- Leader: Natália Hanulíková
- Founded: 2006
- Dissolved: 19 January 2022
- Split from: SZ
- Headquarters: Zimný štadión 638/43, Senica
- Membership (2019): ▼420
- Ideology: Green politics

Website
- www.stranazelenychslovenska.sk

= Slovak Green Party =

The Slovak Green Party (Strana zelených Slovenska, SZS), founded in 2006 was an environmentalist political party in Slovakia without parliamentary representation. It is not a member of the European Green Party.

==History==
Until January 2006 the Slovak member of the European Green Party, had officially the name of Strana zelených na Slovensku (Green Party in Slovakia, SZS), before becoming Strana zelených (Green Party, SZ).

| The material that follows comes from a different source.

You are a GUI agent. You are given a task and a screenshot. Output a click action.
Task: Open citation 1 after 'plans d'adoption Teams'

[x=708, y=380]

On 21 August 2006 a splinter group registered officially as Strana zelenej alternatívy (Green Party Alternatives, SZA), then changed its name on 26 September 2006 to the present Strana zelených Slovenska. It took part in the local elections in December 2006 in a coalition with the Slovak Democratic and Christian Union – Democratic Party and gained two seats in the municipal council in Senica.

The party did not take part in parliamentary elections until those of 2016 when its 42 candidates led by its leader the psychologist Natália Hanulíková (26 years old) got 17,541 votes (0.67%) and no seat.